Mas tudo é tão frágil. Basta outra tempestade vir e sei lá onde vai parar essa nova New Orleans. Dessa vez os diques garantiram a segurança da maior parte da cidade, mas outras áreas foram alagadas, totalmente destruídas.

Desde que, no início do século XVIII, os franceses escolheram esse local pra construir a sede do território de Louisiana foram muitos furacões. A cidade foi destruída ainda quando tentavam ergue-la há 300 anos. Acho que a cidade já nasceu com essa fragilidade e capacidade de renovação. E a população tem a idéia muito clara de que tudo é efêmero, que a vida é curta e, portanto, é melhor aproveitar. E assim aproveita-se para celebrar a vida diariamente, da forma mais original possível.
E quase tudo que você presencia aqui dá pra dizer, como Kermit Ruffins gosta de repetir, "only in New Orleans, only in New Orleans"!!


PS: Kermit Ruffins é um dos músicos/chefs mais queridos da cidade.
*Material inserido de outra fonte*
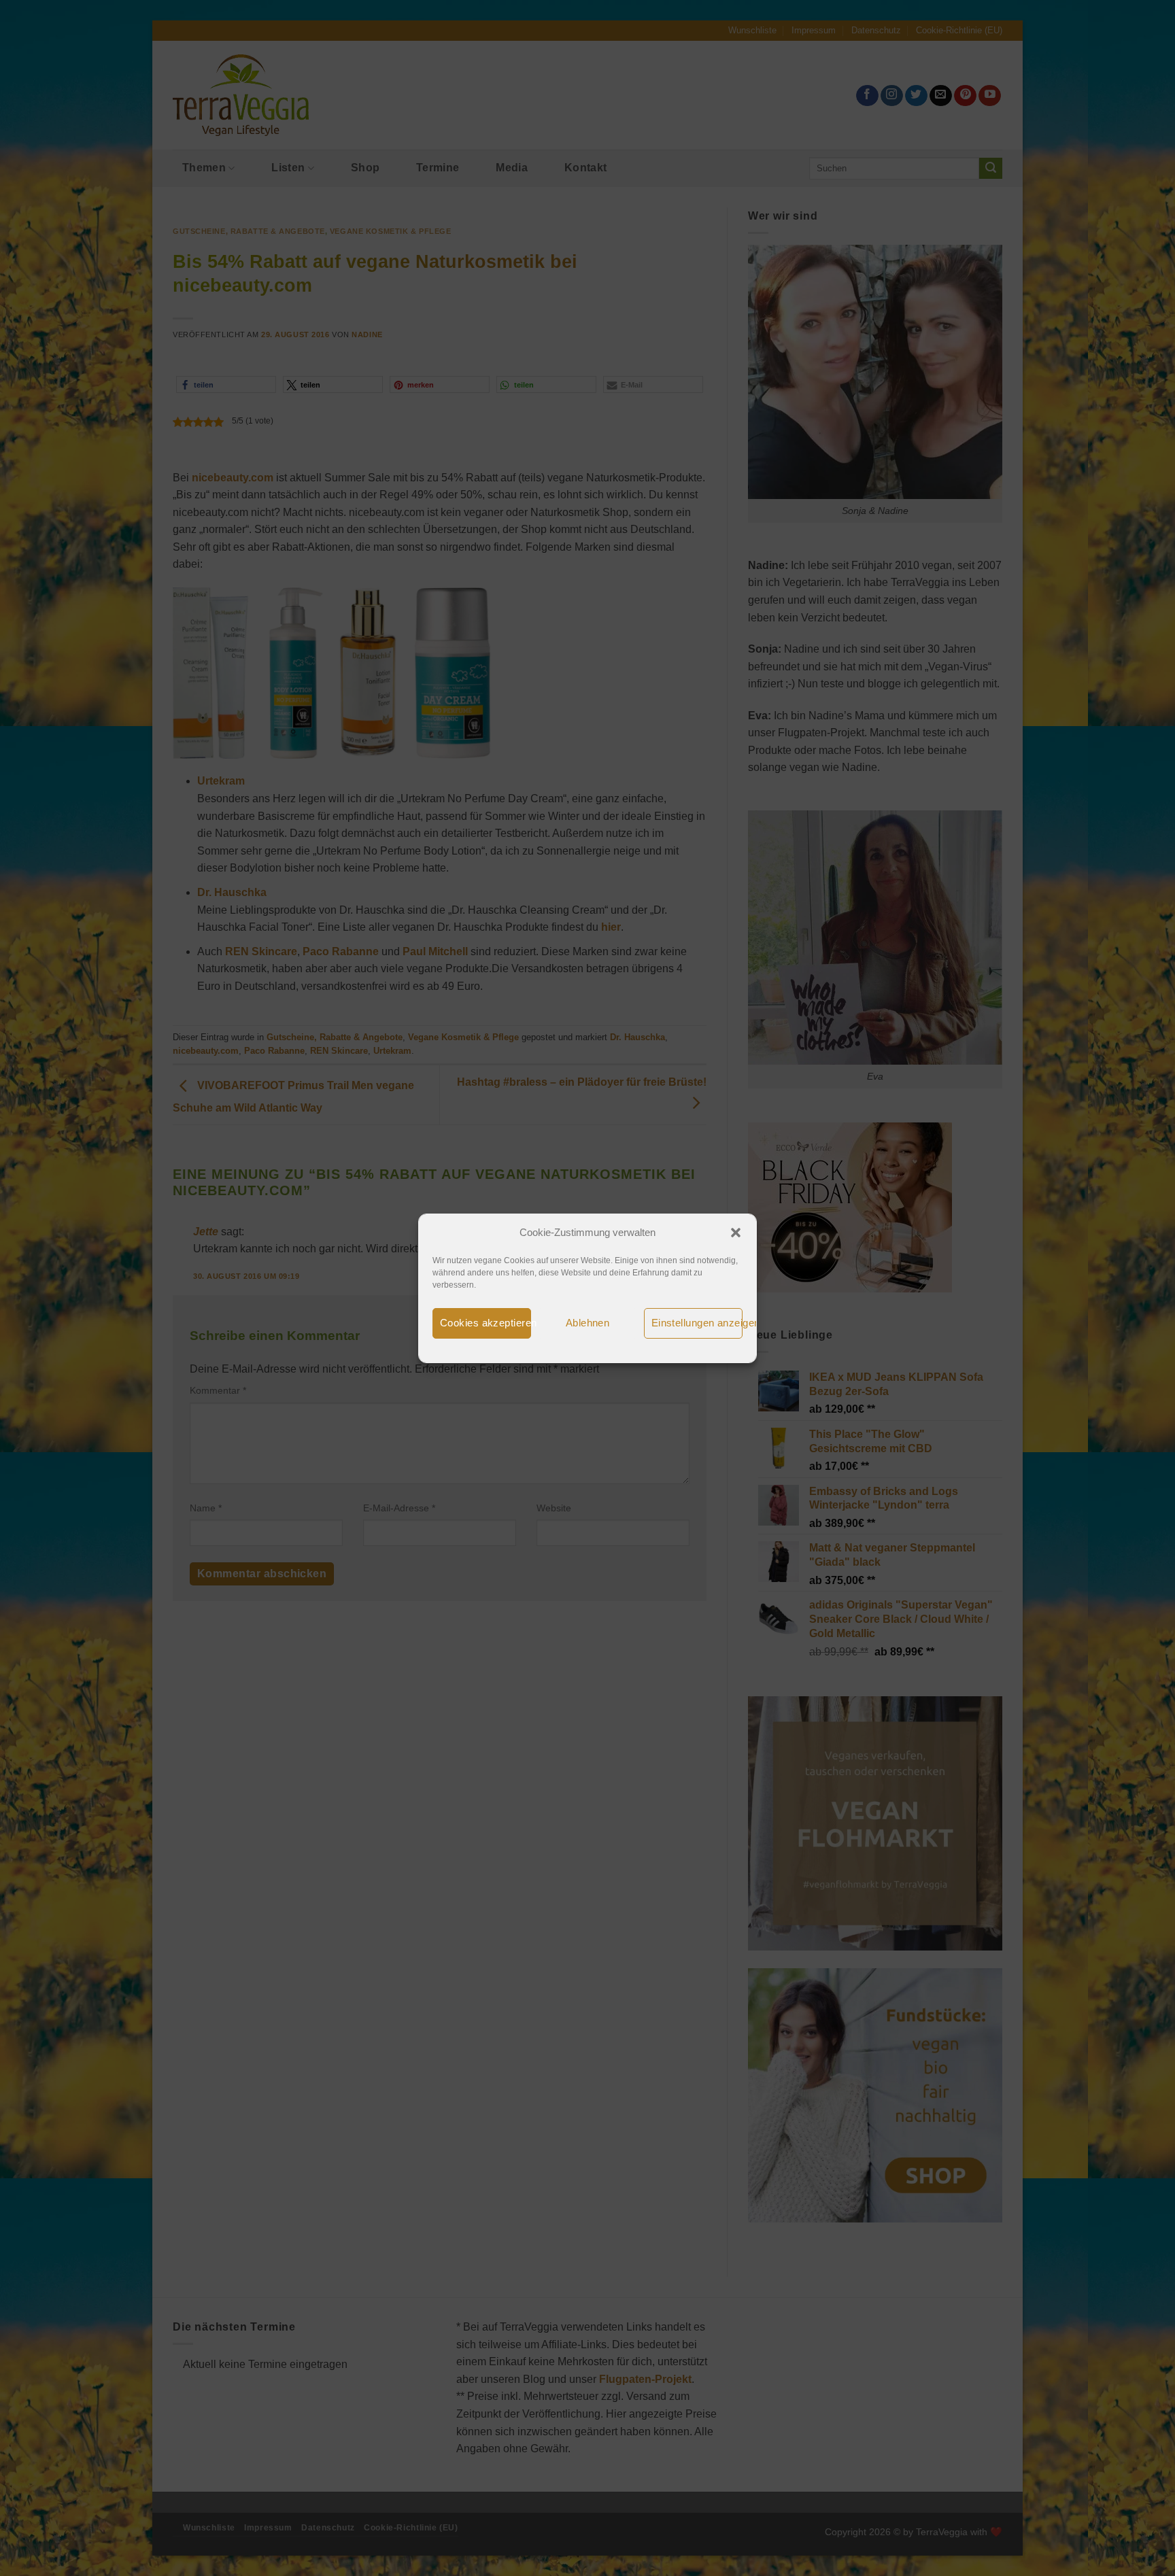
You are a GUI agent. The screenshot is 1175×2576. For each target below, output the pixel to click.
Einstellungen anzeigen (697, 1322)
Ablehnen (588, 1322)
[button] (736, 1232)
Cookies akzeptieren (485, 1322)
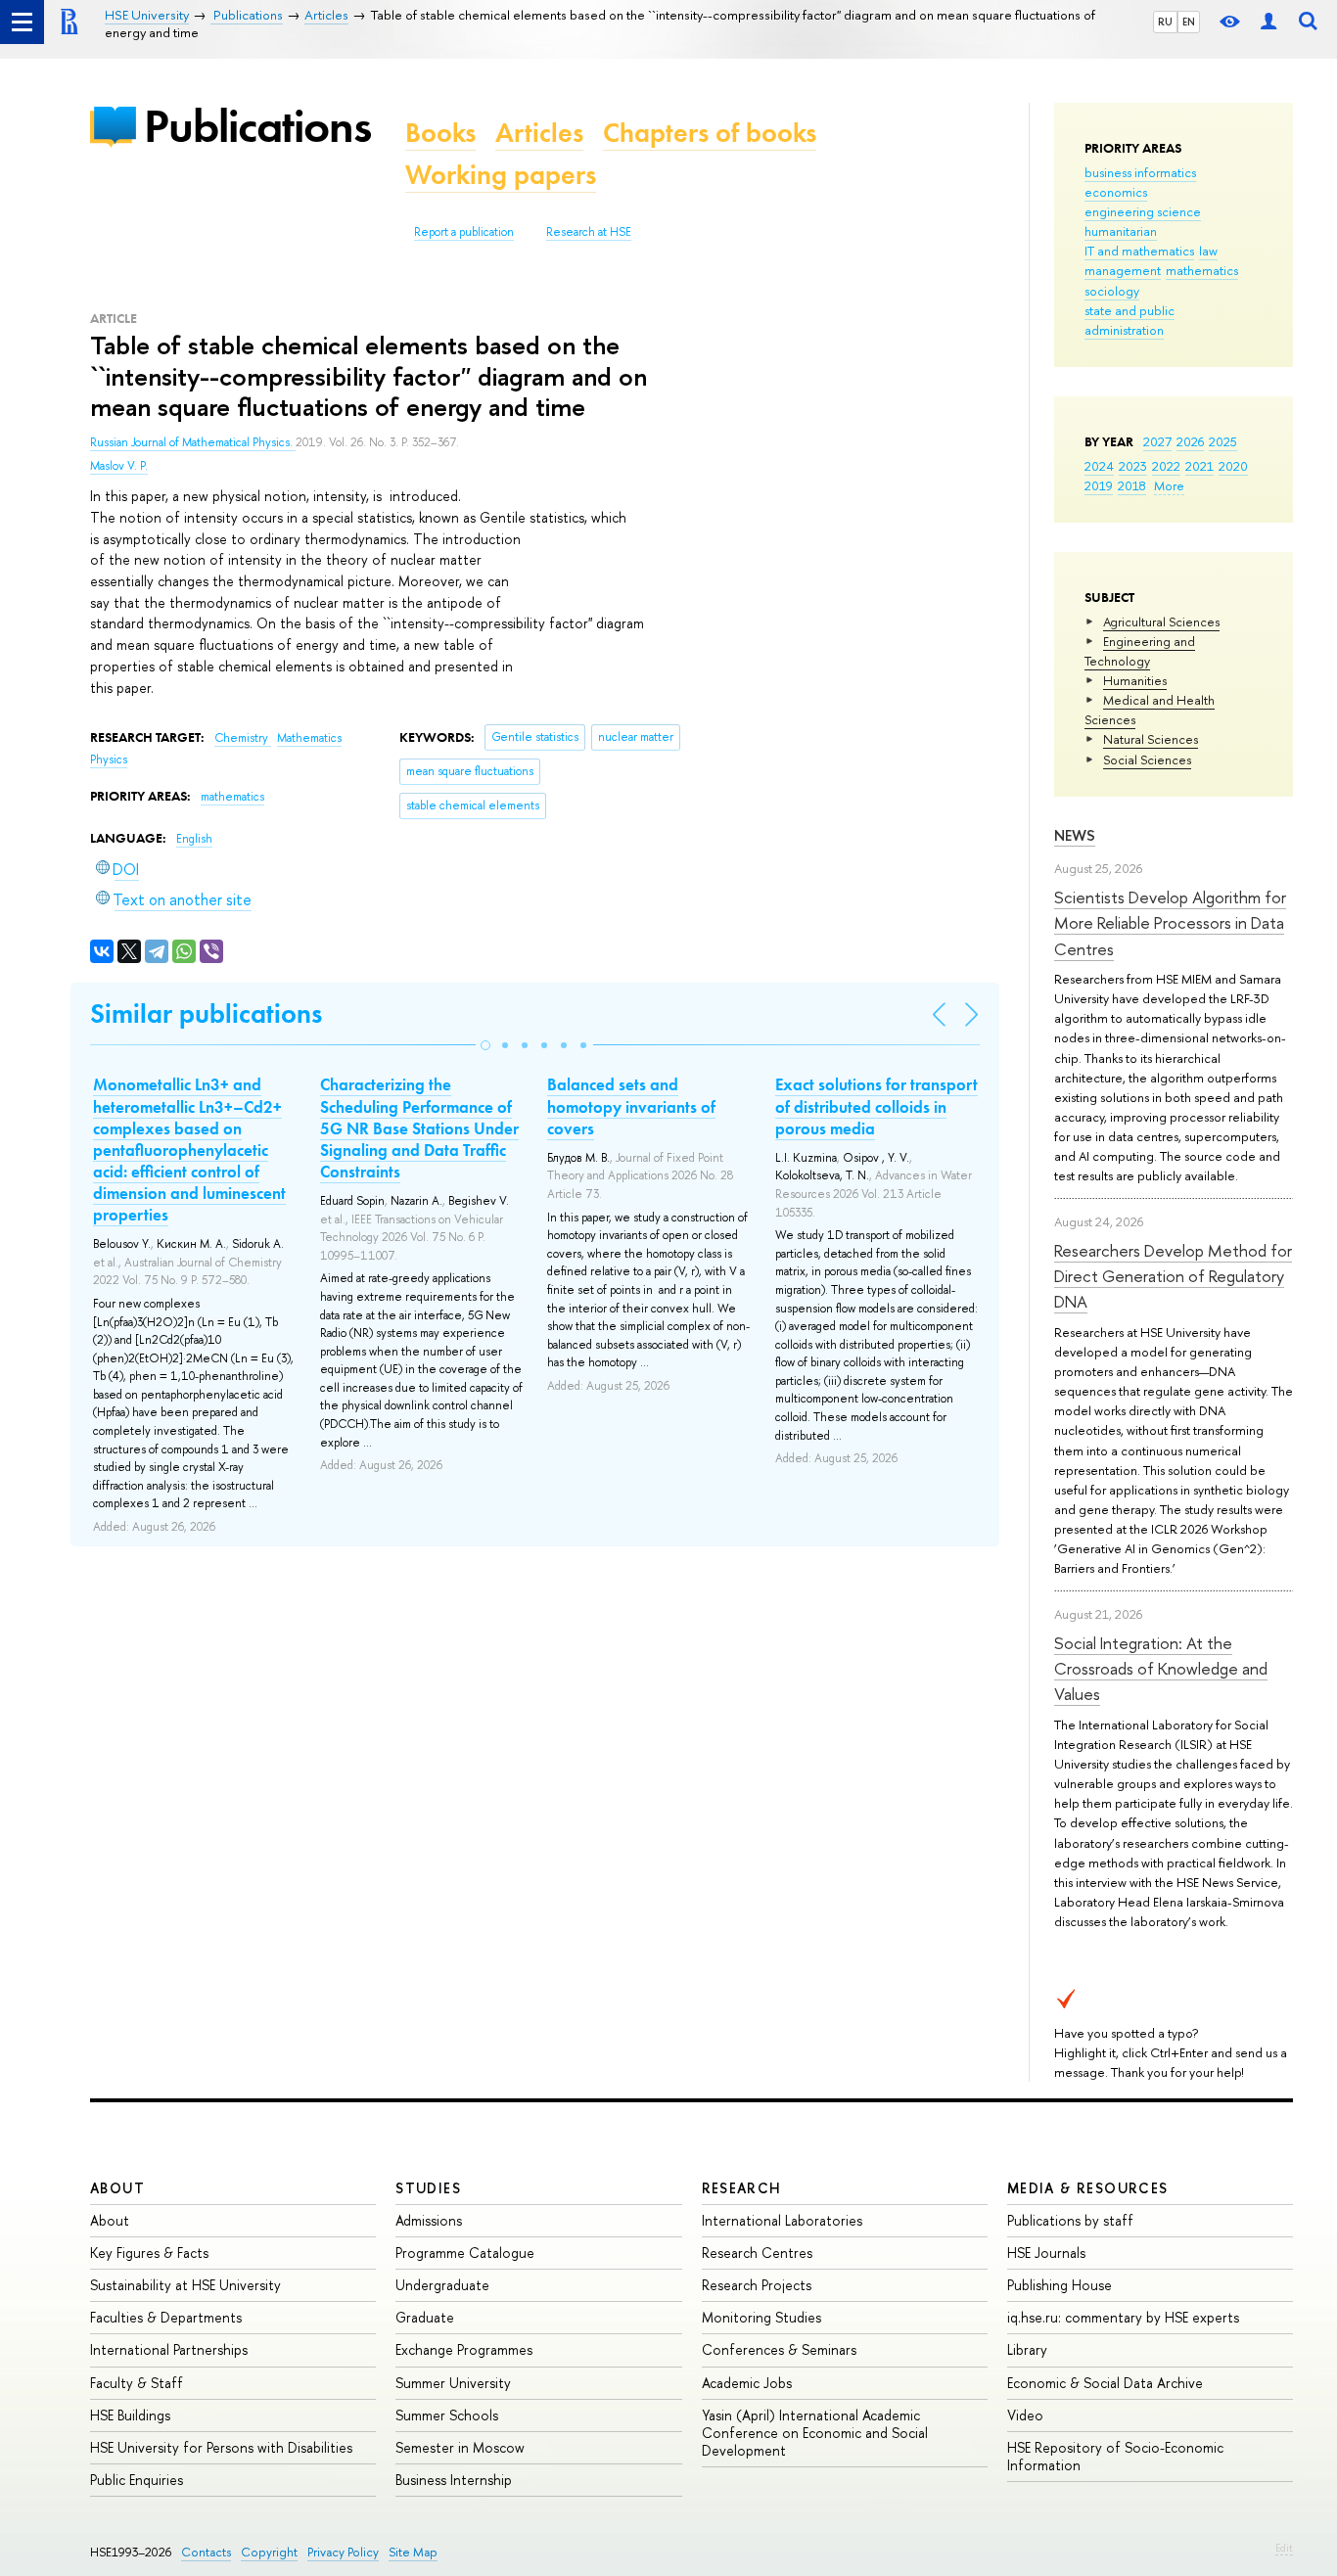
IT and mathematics (1139, 250)
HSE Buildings (130, 2415)
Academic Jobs (747, 2382)
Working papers (500, 175)
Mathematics (309, 738)
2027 (1157, 441)
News (1074, 835)
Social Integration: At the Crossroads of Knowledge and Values (1161, 1669)
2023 (1133, 466)
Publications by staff (1070, 2220)
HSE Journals (1046, 2252)
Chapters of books (709, 132)
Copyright (269, 2552)
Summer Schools (446, 2415)
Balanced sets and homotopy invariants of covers (631, 1106)
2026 (1190, 441)
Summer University (453, 2382)
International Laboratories (782, 2220)
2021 (1199, 466)
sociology (1111, 290)
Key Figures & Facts (149, 2252)
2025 (1223, 441)
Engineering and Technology (1139, 650)
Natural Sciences (1150, 739)
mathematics (1202, 270)
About (117, 2188)
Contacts (206, 2552)
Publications (257, 126)
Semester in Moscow (460, 2447)
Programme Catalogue (464, 2252)
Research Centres (757, 2252)
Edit (1284, 2547)
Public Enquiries (136, 2479)
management (1122, 270)
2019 (1098, 485)
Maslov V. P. (119, 466)
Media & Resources (1088, 2188)
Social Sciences (1147, 759)
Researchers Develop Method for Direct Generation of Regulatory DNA (1173, 1276)
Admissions (428, 2220)
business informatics (1140, 172)
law (1208, 250)
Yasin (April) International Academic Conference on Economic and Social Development (815, 2433)
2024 (1099, 466)
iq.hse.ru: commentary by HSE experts (1123, 2317)
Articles (539, 132)
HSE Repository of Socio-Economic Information (1115, 2456)
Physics (108, 759)
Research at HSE (588, 232)
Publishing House (1059, 2285)
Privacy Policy (343, 2552)
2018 (1132, 485)
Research (742, 2188)
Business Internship (453, 2479)
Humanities (1135, 680)
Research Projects (756, 2285)
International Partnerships (169, 2349)
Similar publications (206, 1013)
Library (1027, 2349)
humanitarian (1120, 231)
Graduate (424, 2317)
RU (1165, 21)
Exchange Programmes (463, 2349)
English (194, 839)
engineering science (1142, 211)
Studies (428, 2188)
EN (1188, 21)
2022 (1166, 466)
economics (1115, 192)
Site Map (413, 2552)
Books (440, 132)
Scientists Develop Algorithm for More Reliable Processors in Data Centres (1170, 923)
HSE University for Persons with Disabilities (221, 2447)
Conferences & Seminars (779, 2349)
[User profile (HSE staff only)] (1268, 22)
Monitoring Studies (761, 2317)
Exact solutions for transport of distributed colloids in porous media (876, 1106)
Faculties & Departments (166, 2317)
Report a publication (464, 232)
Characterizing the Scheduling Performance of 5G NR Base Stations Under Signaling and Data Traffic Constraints (419, 1127)
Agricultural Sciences (1161, 621)
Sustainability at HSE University (185, 2285)
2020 (1233, 466)
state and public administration (1129, 320)
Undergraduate (442, 2285)
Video (1025, 2415)
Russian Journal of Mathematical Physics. (193, 442)
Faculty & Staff (136, 2382)
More (1169, 485)
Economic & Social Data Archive (1105, 2382)
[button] (485, 1045)
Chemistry (242, 738)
É uma figura!! E como ele não gosta de sair de New Orleans nem em caso de furacão, só vindo aqui mesmo para conhecê-lo.




1 comment:

  1. Excelente, Cristina, seu relato sobre o furacão Isaac e agora da triste comemoração do sétimo aniversário do Katrina. Apesar de tudo, como você diz, a população continua celebrando a vida diariamente, com suas tradições e muito jazz. Lembramos sempre Kermit Ruffins, sua simpatia e seu talento. E vamos continuar recomendando.: se puderem, visitem New Orleans!